Biostatistics Core Facility - user guidelines
The Biostatistics Core Facility provides biostatistical collaboration and support to medical and public health research. It aims to ensure that experimental designs, data analyses, and interpretation and dissemination of research findings take advantage of the most efficient and innovative methods in biostatistics.
Providing data to the statistician
The following items are general guidelines, not necessary but advisable, to make the collaboration more efficient.
- You should include the rawest form of the data that you have access to. This ensures that data provenance can be maintained throughout the workflow. Most of the time, efforts to preprocess or "clean" the data for the statistical collaborator are counter-productive.
- Columns are variables (weight, blood pressure, price, category, time to failure, etc), rows are observations of those variables (patients, patients at different times, animals, etc). Column names should be descriptive but not too long, and please avoid spaces and special characters (e.g.: "#", "%", "&", ",").
- Do not use color/highlight/comments to convey important information or to identify observations that satisfy certain conditions (e.g.: observations that need to be excluded). Instead, create new variables (columns) in the dataset to convey that information.

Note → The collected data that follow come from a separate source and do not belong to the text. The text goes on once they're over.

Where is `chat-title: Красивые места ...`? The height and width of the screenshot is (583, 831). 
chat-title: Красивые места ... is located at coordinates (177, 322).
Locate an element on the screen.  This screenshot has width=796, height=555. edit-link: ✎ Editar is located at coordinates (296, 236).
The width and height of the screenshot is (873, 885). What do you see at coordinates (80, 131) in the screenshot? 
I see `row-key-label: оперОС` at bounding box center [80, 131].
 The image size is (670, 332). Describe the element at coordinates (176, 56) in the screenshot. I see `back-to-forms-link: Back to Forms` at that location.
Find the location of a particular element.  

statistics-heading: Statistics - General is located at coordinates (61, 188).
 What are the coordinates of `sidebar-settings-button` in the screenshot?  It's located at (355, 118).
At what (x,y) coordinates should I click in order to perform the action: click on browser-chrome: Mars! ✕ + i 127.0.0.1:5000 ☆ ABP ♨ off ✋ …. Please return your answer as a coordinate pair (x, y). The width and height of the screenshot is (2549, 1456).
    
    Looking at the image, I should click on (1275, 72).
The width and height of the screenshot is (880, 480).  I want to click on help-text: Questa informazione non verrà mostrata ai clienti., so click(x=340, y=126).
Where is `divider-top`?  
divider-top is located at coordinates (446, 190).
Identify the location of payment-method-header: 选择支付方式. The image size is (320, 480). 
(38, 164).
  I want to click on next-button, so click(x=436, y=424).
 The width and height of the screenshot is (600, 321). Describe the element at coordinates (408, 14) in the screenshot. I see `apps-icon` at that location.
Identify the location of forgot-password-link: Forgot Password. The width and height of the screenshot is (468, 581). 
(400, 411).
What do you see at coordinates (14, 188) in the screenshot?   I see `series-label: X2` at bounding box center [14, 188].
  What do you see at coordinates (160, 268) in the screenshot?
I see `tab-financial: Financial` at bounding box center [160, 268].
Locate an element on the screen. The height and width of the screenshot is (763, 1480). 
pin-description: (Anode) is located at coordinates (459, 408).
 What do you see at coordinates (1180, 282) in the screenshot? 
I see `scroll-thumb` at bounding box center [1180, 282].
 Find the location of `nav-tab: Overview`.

- Each cell should include one value only and this value must be machine readable (i.e., a number, string or letter not a color coding).
- If you have any missing values in your data, code them consistently with a single character (e.g., "." or "NA"), or provide the missing value codes separately.
- If you have multiple tables, they should each include a column in the table that allows them to be joined or merged. Avoid using multiple worksheets. It's preferable to have one dataset per file.
- Do not send personally identifiable information, especially by email.
- The data should preferably be in a text-based, delimited format, such as csv. Excel files may be acceptable. Other database formats may be acceptable, please enquire. We cannot accept data in a text editor format, such as in Word.
Let us know
The Biostatistics Core Facility strives to contribute to the success of its users. Its policy and organizational structure are subjected to continual evaluation towards improving its effectiveness. Feedback and suggestions are welcome and appreciated.